2. Results and Discussion

2.1. Initial Screening

Aliphatic amino acids are highly challenging testbed substrates for aqueous Suzuki–Miyaura coupling, with low solubility in organic solvents and modest solubility in water. Both the amine and carboxy groups have a propensity to coordinate to palladium, often competing with the active catalyst ligand, and free protons often interfere with more sensitive catalysts and reagents.19 We find that starting with the bar set high paves the way for identifying conditions that may readily be translated as a general method for functionalizing a broad suite of compounds.
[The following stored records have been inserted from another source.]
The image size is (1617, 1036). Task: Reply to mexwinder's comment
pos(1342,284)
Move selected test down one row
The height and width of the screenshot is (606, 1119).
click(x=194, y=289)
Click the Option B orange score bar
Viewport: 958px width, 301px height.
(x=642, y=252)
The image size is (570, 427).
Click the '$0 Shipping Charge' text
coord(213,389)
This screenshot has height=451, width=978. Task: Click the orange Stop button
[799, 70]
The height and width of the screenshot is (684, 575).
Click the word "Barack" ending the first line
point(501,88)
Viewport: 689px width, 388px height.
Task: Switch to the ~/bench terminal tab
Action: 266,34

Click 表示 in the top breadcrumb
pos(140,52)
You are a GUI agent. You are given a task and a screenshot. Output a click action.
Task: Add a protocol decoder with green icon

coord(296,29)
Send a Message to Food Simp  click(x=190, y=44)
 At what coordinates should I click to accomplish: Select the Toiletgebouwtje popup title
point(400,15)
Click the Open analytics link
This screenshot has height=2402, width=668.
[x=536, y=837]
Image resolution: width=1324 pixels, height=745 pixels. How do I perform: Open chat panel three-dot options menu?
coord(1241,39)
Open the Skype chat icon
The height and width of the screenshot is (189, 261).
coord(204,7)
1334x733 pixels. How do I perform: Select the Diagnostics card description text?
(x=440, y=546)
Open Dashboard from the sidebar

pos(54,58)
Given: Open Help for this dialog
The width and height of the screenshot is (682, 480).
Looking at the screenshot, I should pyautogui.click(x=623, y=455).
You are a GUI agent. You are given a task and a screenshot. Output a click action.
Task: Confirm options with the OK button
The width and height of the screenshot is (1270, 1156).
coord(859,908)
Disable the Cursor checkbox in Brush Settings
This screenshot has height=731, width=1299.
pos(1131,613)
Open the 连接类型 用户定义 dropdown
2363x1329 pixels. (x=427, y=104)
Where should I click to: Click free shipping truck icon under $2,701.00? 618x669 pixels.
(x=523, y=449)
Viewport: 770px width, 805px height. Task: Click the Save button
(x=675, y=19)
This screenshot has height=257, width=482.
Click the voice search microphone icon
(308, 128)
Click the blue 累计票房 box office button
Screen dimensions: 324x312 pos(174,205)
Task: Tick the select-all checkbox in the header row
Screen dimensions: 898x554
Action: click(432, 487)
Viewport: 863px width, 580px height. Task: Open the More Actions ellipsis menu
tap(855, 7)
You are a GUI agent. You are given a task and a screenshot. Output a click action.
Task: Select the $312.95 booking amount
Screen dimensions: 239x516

Therefore, the potential for the Suzuki–Miyaura cross-coupling of a water-soluble unnatural brominated amino acid (1a) was explored in the first instance (Table 1). Aryl boronic acids were examined as initial coupling partners due to their general water solubility in basic conditions and commercial availability. First, coupling reactions were explored with para-methoxyphenyl boronic acid (2a), using 10% Pd(OAc)2 and 5 equiv of NaOH.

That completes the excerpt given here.